Become a MacRumors Supporter for $50/year with no ads, ability to filter front page stories, and private forums.

grahamperrin

macrumors 601
Original poster
Jun 8, 2007
4,942
648
Preamble: I learnt of this July 2013 application shortly before Christmas that year. I have been thrown off the scent but still, it interests me. I haven't given it much thought in recent months …

Related: ZFS on Mac OS X

From OS X 10.10 codenamed Syrah (merged):

The next big change that Apple needs to bring to OS X is a new filesystem. HFS+ harks back to Mac OS classic days, and only existed to provide backwards compatibility with the older system. … As I remember, Apple did hire some filesystem engineers to work on a new system for OS X following the abandonment of the ZFS project, so I am hoping that OS X 10.10, or whatever it will end up being called, will bring this change.

Wonder whether something will be done with the 'Location independent files' patent.

This is a very interesting patent, and it would be awesome if Apple made use of this technology in OS X and iOS!

Yeah, some aspects could be a good fit with continuity.

----

This new topic is focused on the 'Location independent files' patent.
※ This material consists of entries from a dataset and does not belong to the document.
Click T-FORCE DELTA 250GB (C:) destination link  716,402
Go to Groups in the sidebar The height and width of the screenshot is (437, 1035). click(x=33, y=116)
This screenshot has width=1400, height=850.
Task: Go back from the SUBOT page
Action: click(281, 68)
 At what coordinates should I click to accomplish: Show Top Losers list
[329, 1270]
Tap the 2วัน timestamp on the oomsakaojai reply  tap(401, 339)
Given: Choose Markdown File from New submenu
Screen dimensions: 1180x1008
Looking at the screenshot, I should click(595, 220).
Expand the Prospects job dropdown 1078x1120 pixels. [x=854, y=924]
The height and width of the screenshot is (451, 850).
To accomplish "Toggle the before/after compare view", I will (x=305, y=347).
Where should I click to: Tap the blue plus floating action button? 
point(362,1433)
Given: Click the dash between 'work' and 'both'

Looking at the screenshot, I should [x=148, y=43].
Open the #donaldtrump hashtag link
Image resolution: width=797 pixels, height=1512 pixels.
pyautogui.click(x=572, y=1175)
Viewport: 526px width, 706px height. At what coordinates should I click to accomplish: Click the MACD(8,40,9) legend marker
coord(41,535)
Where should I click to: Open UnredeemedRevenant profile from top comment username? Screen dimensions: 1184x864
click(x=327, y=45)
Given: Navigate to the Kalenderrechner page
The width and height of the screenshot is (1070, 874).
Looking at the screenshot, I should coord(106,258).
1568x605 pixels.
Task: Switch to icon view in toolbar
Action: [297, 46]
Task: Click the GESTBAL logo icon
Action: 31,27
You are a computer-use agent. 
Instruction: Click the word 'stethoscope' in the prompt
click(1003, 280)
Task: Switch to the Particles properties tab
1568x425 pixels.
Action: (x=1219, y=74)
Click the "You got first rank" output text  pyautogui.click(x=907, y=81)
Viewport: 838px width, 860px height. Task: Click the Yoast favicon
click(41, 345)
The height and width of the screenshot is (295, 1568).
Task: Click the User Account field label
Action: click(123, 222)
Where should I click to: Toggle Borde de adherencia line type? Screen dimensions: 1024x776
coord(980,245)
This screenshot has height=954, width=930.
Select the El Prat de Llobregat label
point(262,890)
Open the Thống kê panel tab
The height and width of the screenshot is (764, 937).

(ZFS should be off-topic; there's a link, above, to an earlier topic about ZFS.)

About the application
  • International Publication Number WO/2013/109490 A1
  • International Application Number PCT/US2013/021375
  • United States Patent Application Publication US 2013/0185266
  • Inventors: Deric S. Horn, Jeffrey D. Chung and Wenguang Wang
  • Applicant: Apple Inc.
Abstract (English)

Managing data units by converting the data units into data segments and access files describing how to retrieve the data segments using hash values for the data segments. In a data store operation, the data unit is divided into data segments and an access file is generated. The access file includes segmenting scheme information for the data segments, hashing scheme information for the hash values, hash identification information describing the hash values, and location information identifying the locations at which the data segments are available. In a data retrieval operation, data from the data unit is retrieved by accessing the data segments and extracting the data therefrom, where the data segments are retrieved based on the access file for the data unit.

Abstract (français)

L'invention permet de gérer des unités de données en convertissant les unités de données en segments de données et en fichiers d'accès décrivant comment récupérer les segments de données au moyen des valeurs de hachage pour les segments de données. Lors d'une opération d'enregistrement de données, l'unité de données est divisée en segments de données et un fichier d'accès est généré. Le fichier d'accès comprend des informations de schéma de segmentation pour les segments de données, des informations de schéma de hachage pour les valeurs de hachage, des informations d'identification de hachage décrivant les valeurs de hachage, et des informations d'emplacements identifiant les emplacements où les segments de données sont disponibles. Lors d'une opération de récupération de données, les données provenant de l'unité de données sont récupérées en accédant aux segments de données et en extrayant les données de ceux-ci, les segments de données étant récupérés d'après le fichier d'accès pour l'unité de données.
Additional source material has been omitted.